Loved the "Hump" reference. As a MN native, the Dome allowed us to avoid 30 below zero football games in January, but we also missed out on the 75 degree baseball games in the summer. As for the President's Cup...how shallow was it for Tiger to want to play Yang, and does a President's Cup match play victory really make up for gagging down the stretch at the PGA?

Ed said...

I'm a golf nut. I'll get home from work on a Friday in the summer and sit and watch the 2nd round of the John Deere Open in the Quad Cities for 2 hours. And I couldn't bring myself to watch The President's Cup for longer than 5 minutes at a time. Just couldn't bring myself to care. And The Ryder Cup is my 2nd favorite sporting event in the universe.

Here in MN today temps are in the 30s and we've got a couple inches of snow. Outdoor baseball . . . Yeah!!!! The problem is that there are really only about 25 nights (out of 81) a season here where you go to the Dome and say, "I wish we could rip the roof off of this thing." Everyone has gotten so romantic about 'outdoor baseball', they have ignored the real issues we'll be facing the next few years. By 2012, people will be screaming bloody murder from the rooftops because they didn't put a retractable roof on the new stadium.

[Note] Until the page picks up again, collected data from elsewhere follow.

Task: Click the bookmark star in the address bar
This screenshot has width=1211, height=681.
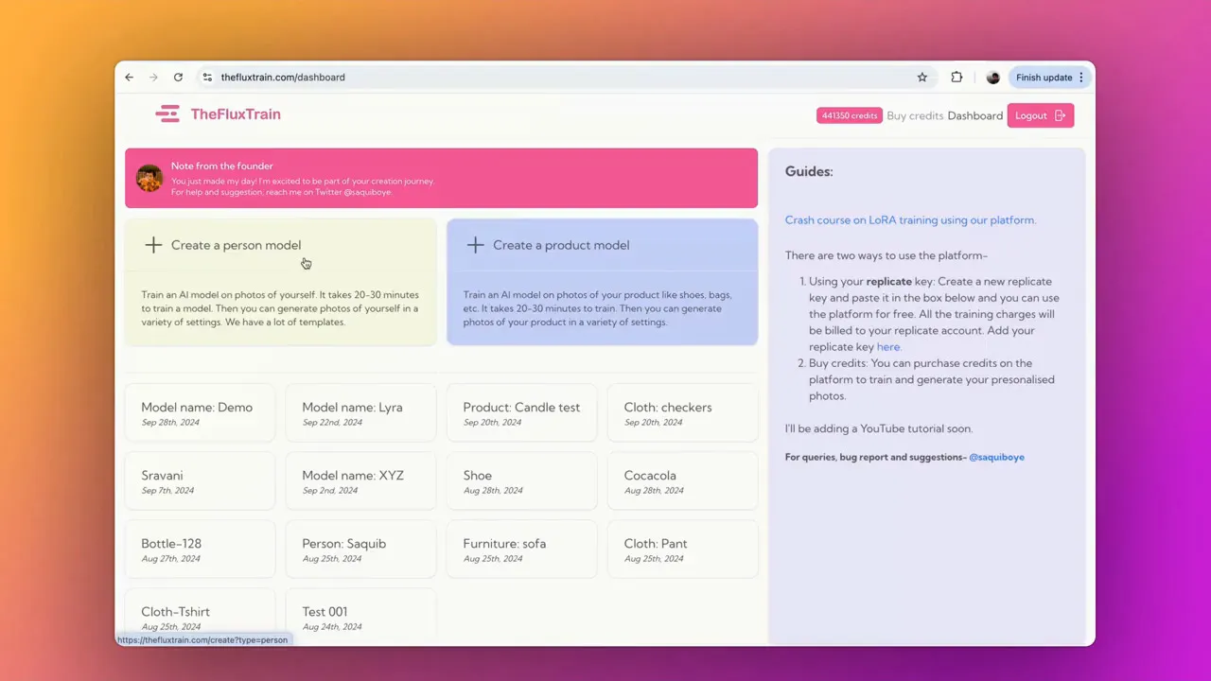Action: pos(921,77)
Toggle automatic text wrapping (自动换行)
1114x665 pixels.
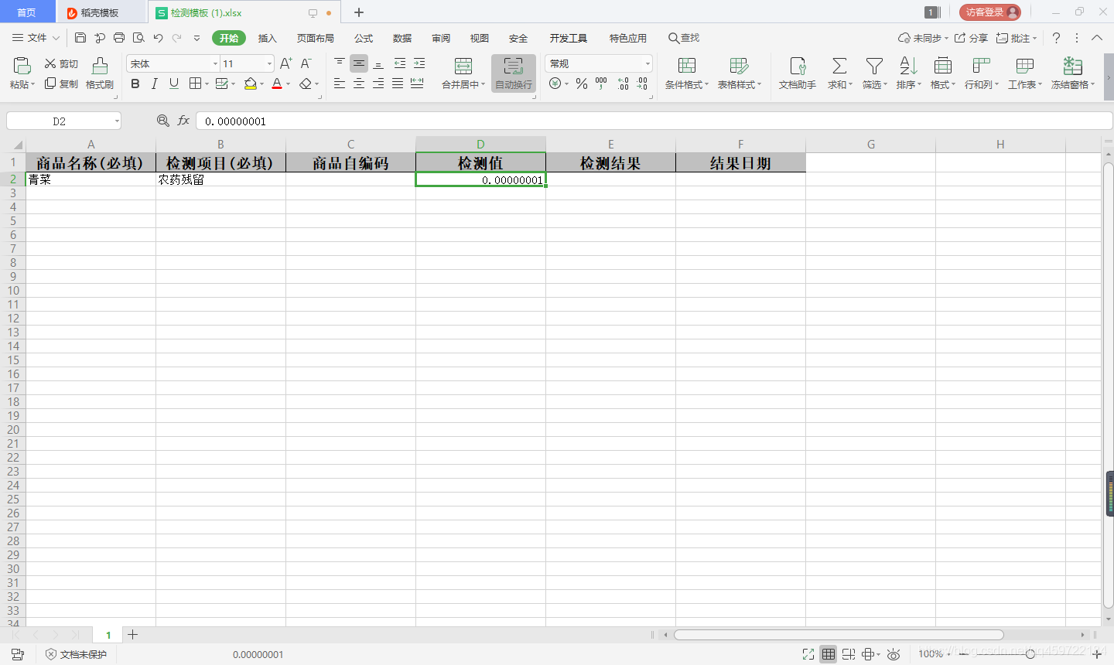[512, 73]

John, there was a great book written on the 1986 playoffs by Mike Sowell called "One Pitch Away". It does a great job of telling the stories, not just of Buckner, the Sox and the Mets, but also that year's ALCS with Donnie Moore (and the great NLCS that year between the Mets and Astros). It also spends time discussing Donnie Moore's suicide and other problems. It was a little more complicated than failing to recover from giving up that homer (and I know that you know that).

Anonymous said...

What's your beef with the Presidents Cup? Did one of the players turn down an interview request from you and now you've turned it into one of your patented personal vendettas?

Or maybe you wanted to churn out one of your worstsellers about the event but couldn't get your requisite level of cooperation, so now you trash it at every chance you get.

Nice job on that mini-book you wrote on Tiger back at the beginning of his career. Yeah, that one was really on the mark - you must feel like a true idiot with every tournament Tiger wins. And all because he turned down your book idea. What a sad, pathetic little man you are.

Bill said...

John

Your repeated comments about the Skins, while criticized by fans who find it impossible to do anything but worship at the alter of the Skins without reflection, are so spot on that you need to straddle the Capitol dome holding the largest megaphone that the Chinese presently produce for us.
Keep banging the drum about the terrible Oline is and why that single handedly destroys any chances of success. You've been more right than many commenters who point to second year wideouts or Jason Campbell as the problem. As you have pointed out repeatedly, no one can be good if our linemen are worse than those playing for the local prep high school.